In two months I turn 63 and almost all the 23,000 days of my life so far have been graced with energy, enthusiasm and good health. Until this point I have been spared the major maladies of cancer, stroke and heart attack, for which I give God thanks. Despite these marvelous blessings I am increasingly experiencing the mortality of this present body, a model neither intended nor equipped to function forever. Several episodes of atrial fibrillation remind me not to take the heart’s steady rhythms for granted. My early stage Parkinson’s disease testifies to the complexity and precariousness of the brain and neurological system. Last year my wife insisted that I have a hearing test, then urged me to get hearing aids when the test revealed a 50% deficit. I turned a half-deaf ear to her pleas, noting that I have worn eyeglasses since age 10, a decade of sinus problems has robbed me of taste and smell and I have a numb foot following back surgery several years ago. “I already have impaired senses of sight, smell, taste and touch,” I reasoned cheerfully. “I’m not about to admit that I can’t hear either.”
My present teachers in mortality and the frailty of life are actually a team of respiratory ailments and illnesses including asthma, bronchitis and pneumonia, from whom I have learned in previous courses. This current term began about 5-6 weeks ago and its chief exercise is a cough that interrupts any prolonged sleep and permits brief periods only in a chair (on good nights) or kneeling on the floor in front of a chair with my head in the seat. It is an excellent posture for prayer, which I occasionally do during waking moments throughout the night when I am not coughing. My pulmonologist has tried to expel these unwelcome instructors with three rounds of antibiotics, home breathing treatments, steroids and narcotic cough syrup. The tutorial team is quite stubborn, however, and so far refuses to pack up and go.
These ailments teach me afresh that we are holistic beings, functional bodies composed of physical elements and animated by what the Bible calls “breath of life” (Gen. 2:7). Although our English language provides three separate words for “wind,” “breath” or “spirit,” the two major biblical languages use just one word for all three — pneuma in Greek and ruach in Hebrew. In the poetic picture of the Genesis creation saga, the same divine wind/spirit that originally blows over the chaotic waters to create order and cosmos (Gen. 1:2) is the breath of life that God later breathes into Adam’s lifeless dust nostrils and very literally “inspires” into existence a whole living being (psyche, nephesh, “soul”). Our life, like that of every animal (from the Latin word for breath) is God’s continual gift — when he withdraws our breath (spirit) we expire and return to dust (Psalm 104:29).
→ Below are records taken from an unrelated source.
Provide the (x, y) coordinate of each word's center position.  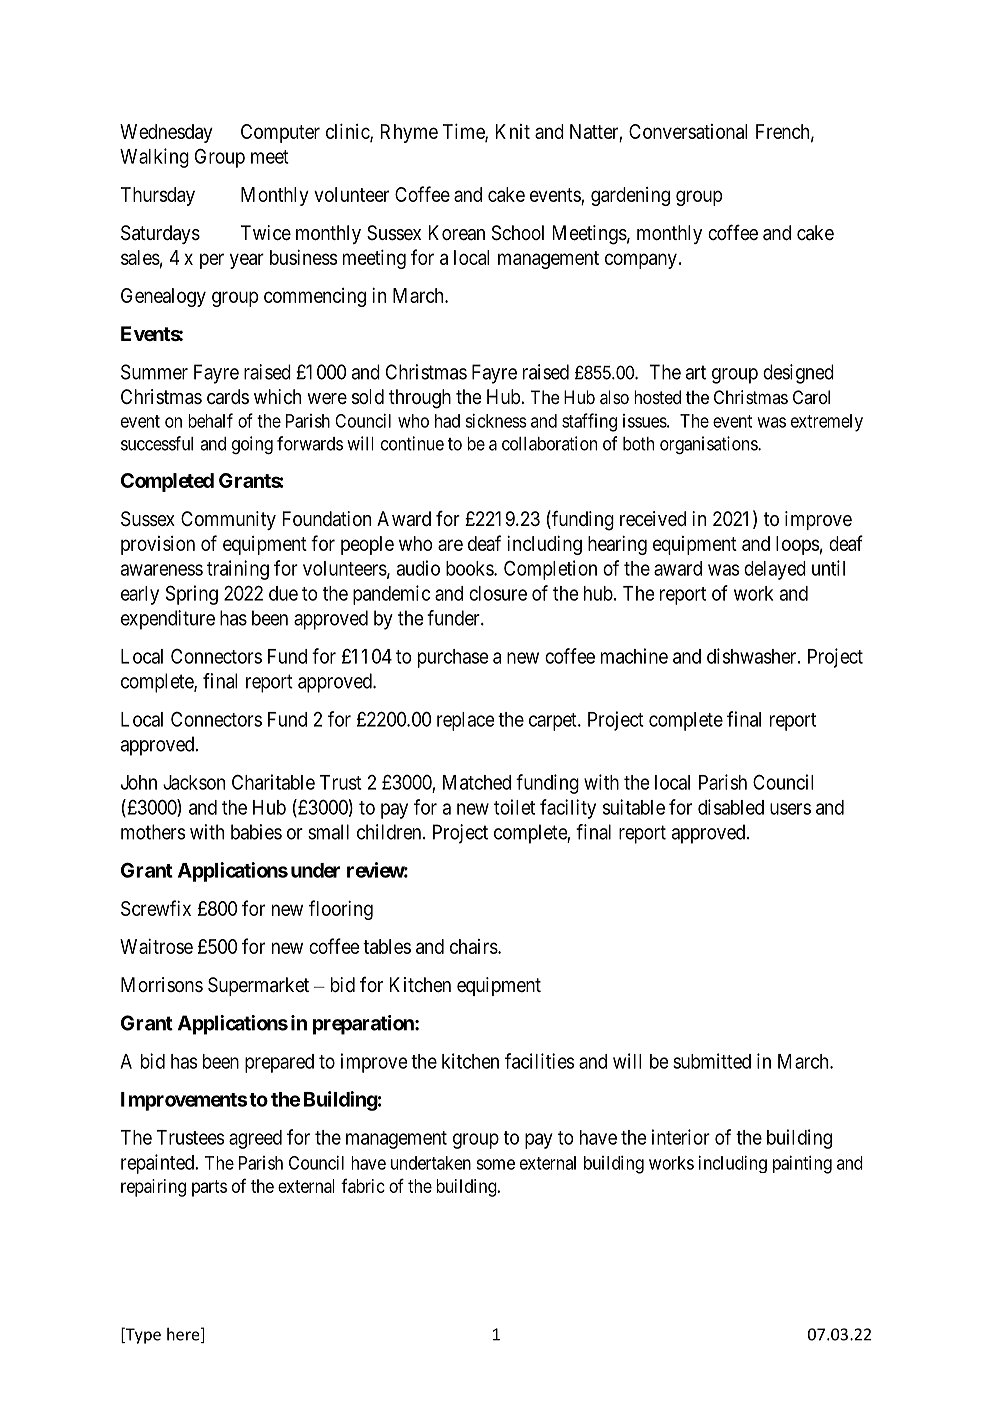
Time (464, 132)
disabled (731, 807)
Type (142, 1335)
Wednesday (166, 133)
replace (465, 721)
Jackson (194, 782)
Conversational (688, 131)
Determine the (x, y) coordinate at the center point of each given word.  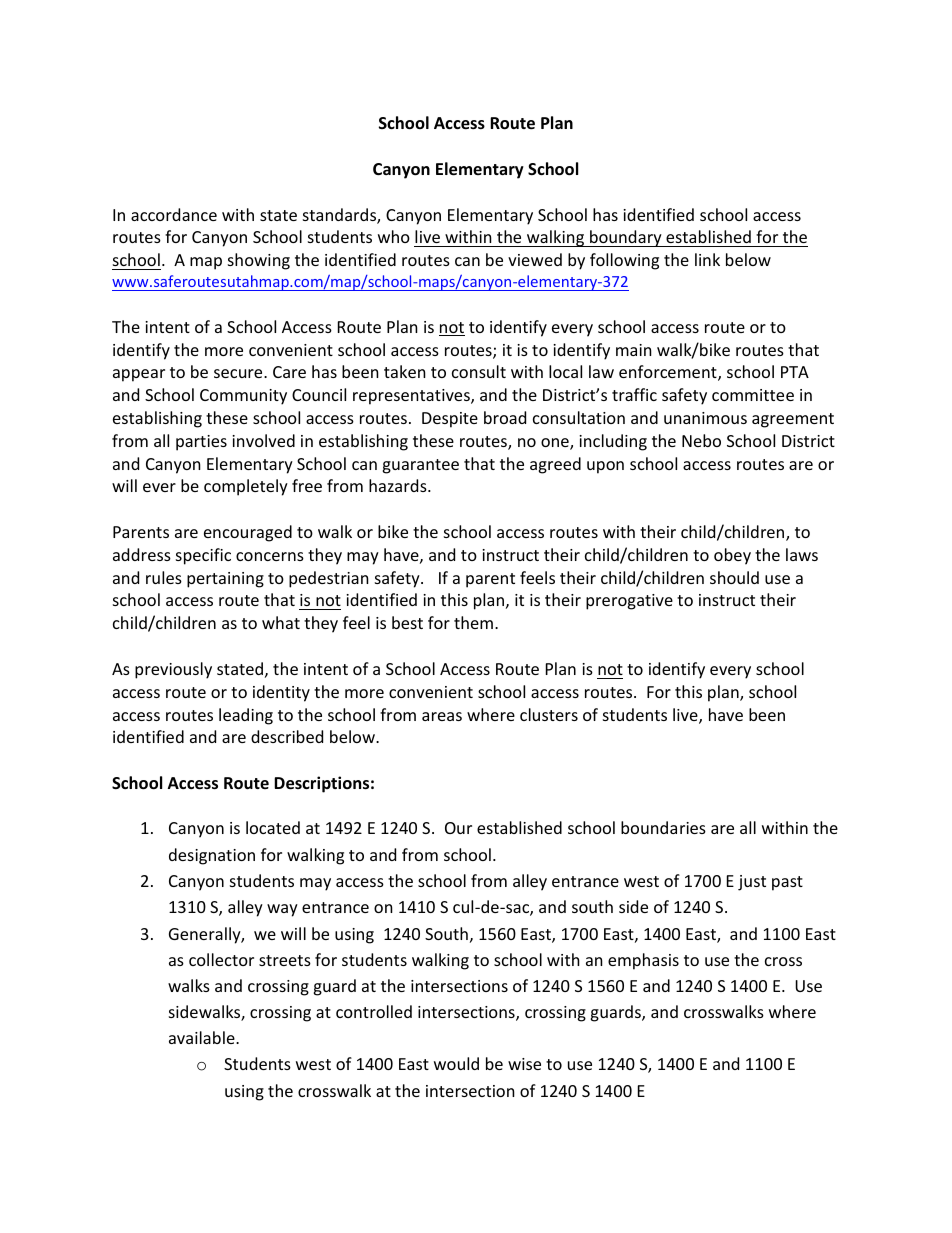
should (734, 577)
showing (259, 261)
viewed (535, 259)
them (473, 622)
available (203, 1037)
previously (173, 670)
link (707, 259)
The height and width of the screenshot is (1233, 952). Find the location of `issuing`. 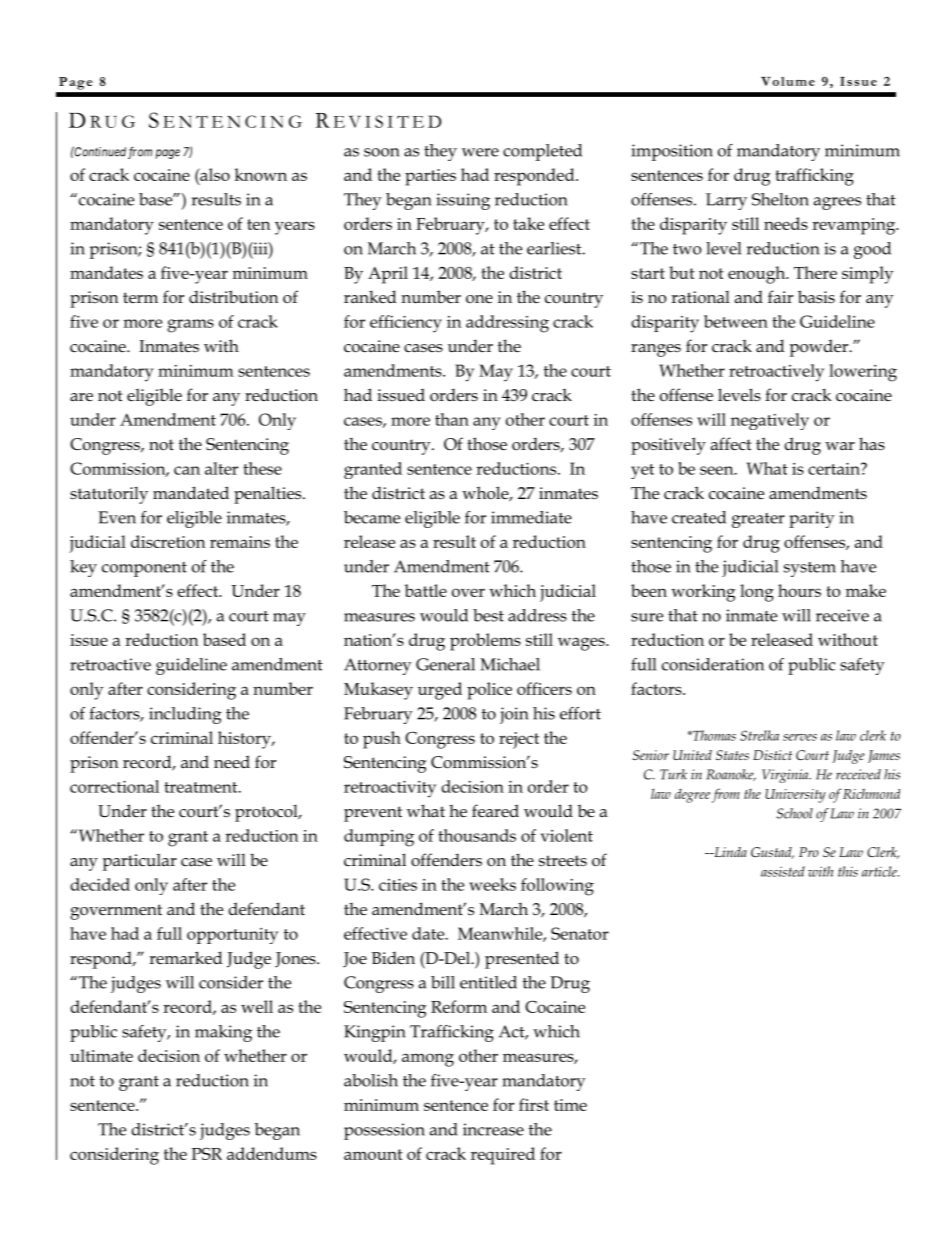

issuing is located at coordinates (463, 201).
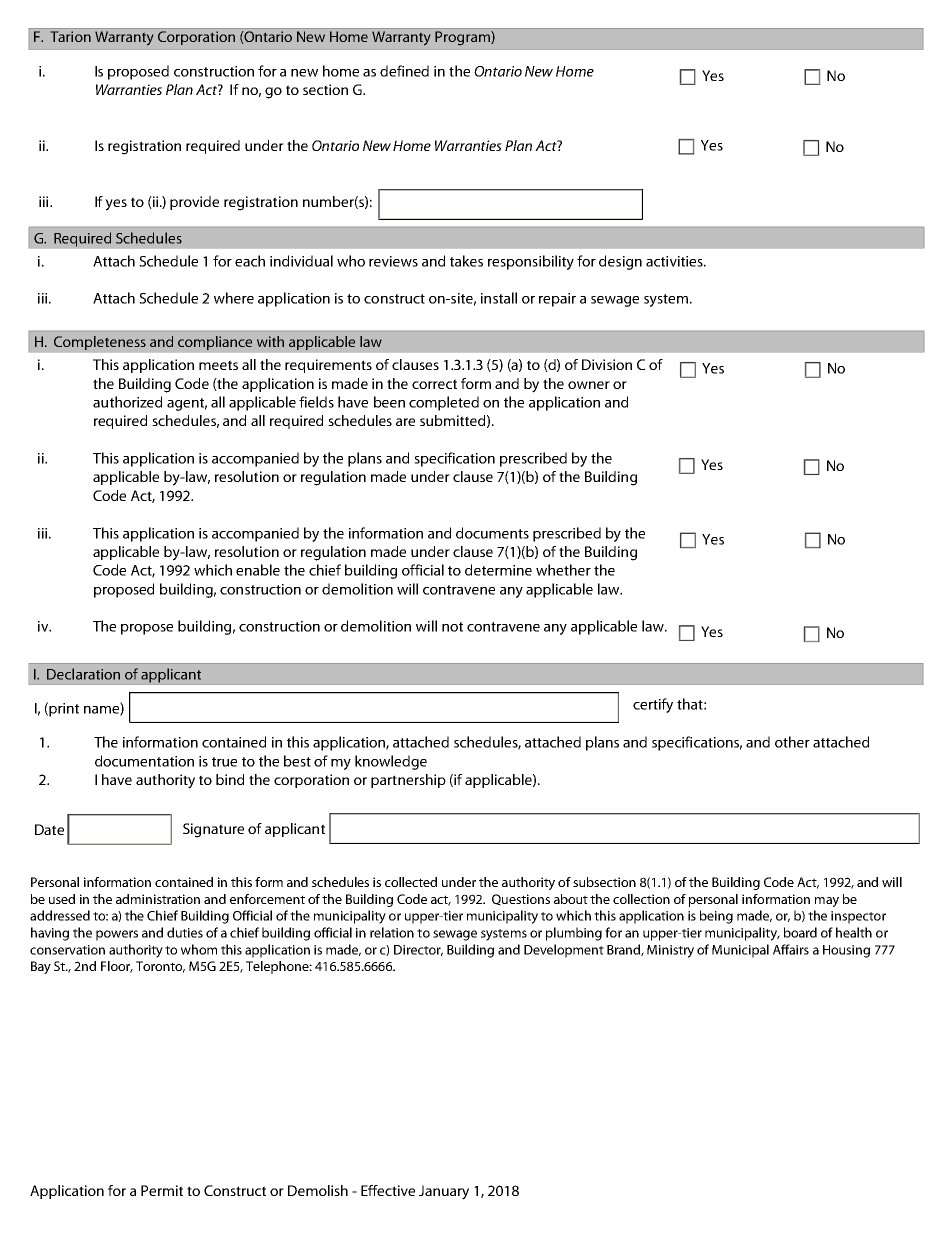 The height and width of the screenshot is (1233, 952). What do you see at coordinates (158, 899) in the screenshot?
I see `administration` at bounding box center [158, 899].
Remembering this, I bless the LORD our creator for his many benefits: he pardons our iniquities, heals our diseases and redeems our lives from the pit. He crowns us with lovingkindness and compassion and satisfies our years with good things (Psalm 103:1-5). Although he is eternal and almighty, he knows our frame and is mindful that we are but dust (Psalm 103:14). I thank him for the breath of life. I ask him to overthrow the powers of illness that threaten it. I want to live so I can serve God and enjoy his company, and for that I again need his Spirit. So I also pray: “Create in me a clean heart, O God and renew a steadfast spirit within me. Do not cast me away from thy presence, and do not take thy Holy Spirit from me. Restore to me the joy of thy salvation, and sustain me with a willing spirit” (Psalm 51:10-12).